# start of Supplied records
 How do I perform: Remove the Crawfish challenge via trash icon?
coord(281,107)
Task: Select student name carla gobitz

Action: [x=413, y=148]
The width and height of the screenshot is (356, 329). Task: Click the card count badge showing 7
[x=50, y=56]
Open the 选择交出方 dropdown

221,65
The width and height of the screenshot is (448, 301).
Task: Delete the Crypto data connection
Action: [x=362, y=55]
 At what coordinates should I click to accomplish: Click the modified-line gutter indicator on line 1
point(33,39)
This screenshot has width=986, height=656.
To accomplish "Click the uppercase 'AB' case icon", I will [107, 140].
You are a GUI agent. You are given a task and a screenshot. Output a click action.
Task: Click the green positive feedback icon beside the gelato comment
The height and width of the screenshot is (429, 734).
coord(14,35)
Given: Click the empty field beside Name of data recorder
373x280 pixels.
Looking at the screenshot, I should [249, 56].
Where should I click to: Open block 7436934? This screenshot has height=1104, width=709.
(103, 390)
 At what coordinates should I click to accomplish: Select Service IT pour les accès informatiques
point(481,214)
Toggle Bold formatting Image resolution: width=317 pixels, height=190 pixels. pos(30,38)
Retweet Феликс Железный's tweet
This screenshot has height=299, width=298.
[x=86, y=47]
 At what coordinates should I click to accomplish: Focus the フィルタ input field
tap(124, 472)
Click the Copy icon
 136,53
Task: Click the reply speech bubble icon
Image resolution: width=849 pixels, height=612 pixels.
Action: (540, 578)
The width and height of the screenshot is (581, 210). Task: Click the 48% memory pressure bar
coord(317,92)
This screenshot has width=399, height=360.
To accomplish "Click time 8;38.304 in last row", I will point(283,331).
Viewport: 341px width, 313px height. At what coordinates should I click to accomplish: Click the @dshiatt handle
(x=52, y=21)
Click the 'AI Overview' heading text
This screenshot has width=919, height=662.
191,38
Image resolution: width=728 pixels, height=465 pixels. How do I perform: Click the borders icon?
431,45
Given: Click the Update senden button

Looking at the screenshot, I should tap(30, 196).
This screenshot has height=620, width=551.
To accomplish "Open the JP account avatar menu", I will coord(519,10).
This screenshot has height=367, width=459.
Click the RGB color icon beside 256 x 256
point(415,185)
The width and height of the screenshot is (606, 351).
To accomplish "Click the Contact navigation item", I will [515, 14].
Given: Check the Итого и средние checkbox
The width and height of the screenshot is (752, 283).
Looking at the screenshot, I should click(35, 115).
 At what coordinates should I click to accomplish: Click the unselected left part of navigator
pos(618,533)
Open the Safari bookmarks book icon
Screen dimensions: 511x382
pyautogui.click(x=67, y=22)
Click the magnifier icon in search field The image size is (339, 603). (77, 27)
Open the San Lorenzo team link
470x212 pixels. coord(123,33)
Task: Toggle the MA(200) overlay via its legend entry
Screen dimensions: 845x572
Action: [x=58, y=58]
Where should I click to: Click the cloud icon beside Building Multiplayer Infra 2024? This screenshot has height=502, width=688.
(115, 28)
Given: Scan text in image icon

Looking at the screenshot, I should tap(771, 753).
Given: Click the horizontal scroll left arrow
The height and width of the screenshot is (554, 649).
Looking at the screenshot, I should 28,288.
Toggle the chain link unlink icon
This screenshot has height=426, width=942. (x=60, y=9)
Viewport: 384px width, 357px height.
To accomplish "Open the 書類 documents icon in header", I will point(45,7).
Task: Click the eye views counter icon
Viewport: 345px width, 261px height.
# end of Supplied records
## Exercise
Return the material above as a JSON list of strings, with each line as its own string and blank lines dropped.

## Written solution
[
  " How do I perform: Remove the Crawfish challenge via trash icon?",
  "coord(281,107)",
  "Task: Select student name carla gobitz",
  "Action: [x=413, y=148]",
  "The width and height of the screenshot is (356, 329). Task: Click the card count badge showing 7",
  "[x=50, y=56]",
  "Open the 选择交出方 dropdown",
  "221,65",
  "The width and height of the screenshot is (448, 301).",
  "Task: Delete the Crypto data connection",
  "Action: [x=362, y=55]",
  " At what coordinates should I click to accomplish: Click the modified-line gutter indicator on line 1",
  "point(33,39)",
  "This screenshot has width=986, height=656.",
  "To accomplish \"Click the uppercase 'AB' case icon\", I will [107, 140].",
  "You are a GUI agent. You are given a task and a screenshot. Output a click action.",
  "Task: Click the green positive feedback icon beside the gelato comment",
  "The height and width of the screenshot is (429, 734).",
  "coord(14,35)",
  "Given: Click the empty field beside Name of data recorder",
  "373x280 pixels.",
  "Looking at the screenshot, I should [249, 56].",
  "Where should I click to: Open block 7436934? This screenshot has height=1104, width=709.",
  "(103, 390)",
  " At what coordinates should I click to accomplish: Select Service IT pour les accès informatiques",
  "point(481,214)",
  "Toggle Bold formatting Image resolution: width=317 pixels, height=190 pixels. pos(30,38)",
  "Retweet Феликс Железный's tweet",
  "This screenshot has height=299, width=298.",
  "[x=86, y=47]",
  " At what coordinates should I click to accomplish: Focus the フィルタ input field",
  "tap(124, 472)",
  "Click the Copy icon",
  " 136,53",
  "Task: Click the reply speech bubble icon",
  "Image resolution: width=849 pixels, height=612 pixels.",
  "Action: (540, 578)",
  "The width and height of the screenshot is (581, 210). Task: Click the 48% memory pressure bar",
  "coord(317,92)",
  "This screenshot has width=399, height=360.",
  "To accomplish \"Click time 8;38.304 in last row\", I will point(283,331).",
  "Viewport: 341px width, 313px height. At what coordinates should I click to accomplish: Click the @dshiatt handle",
  "(x=52, y=21)",
  "Click the 'AI Overview' heading text",
  "This screenshot has width=919, height=662.",
  "191,38",
  "Image resolution: width=728 pixels, height=465 pixels. How do I perform: Click the borders icon?",
  "431,45",
  "Given: Click the Update senden button",
  "Looking at the screenshot, I should tap(30, 196).",
  "This screenshot has height=620, width=551.",
  "To accomplish \"Open the JP account avatar menu\", I will coord(519,10).",
  "This screenshot has height=367, width=459.",
  "Click the RGB color icon beside 256 x 256",
  "point(415,185)",
  "The width and height of the screenshot is (606, 351).",
  "To accomplish \"Click the Contact navigation item\", I will [515, 14].",
  "Given: Check the Итого и средние checkbox",
  "The width and height of the screenshot is (752, 283).",
  "Looking at the screenshot, I should click(35, 115).",
  " At what coordinates should I click to accomplish: Click the unselected left part of navigator",
  "pos(618,533)",
  "Open the Safari bookmarks book icon",
  "Screen dimensions: 511x382",
  "pyautogui.click(x=67, y=22)",
  "Click the magnifier icon in search field The image size is (339, 603). (77, 27)",
  "Open the San Lorenzo team link",
  "470x212 pixels. coord(123,33)",
  "Task: Toggle the MA(200) overlay via its legend entry",
  "Screen dimensions: 845x572",
  "Action: [x=58, y=58]",
  "Where should I click to: Click the cloud icon beside Building Multiplayer Infra 2024? This screenshot has height=502, width=688.",
  "(115, 28)",
  "Given: Scan text in image icon",
  "Looking at the screenshot, I should tap(771, 753).",
  "Given: Click the horizontal scroll left arrow",
  "The height and width of the screenshot is (554, 649).",
  "Looking at the screenshot, I should 28,288.",
  "Toggle the chain link unlink icon",
  "This screenshot has height=426, width=942. (x=60, y=9)",
  "Viewport: 384px width, 357px height.",
  "To accomplish \"Open the 書類 documents icon in header\", I will point(45,7).",
  "Task: Click the eye views counter icon",
  "Viewport: 345px width, 261px height."
]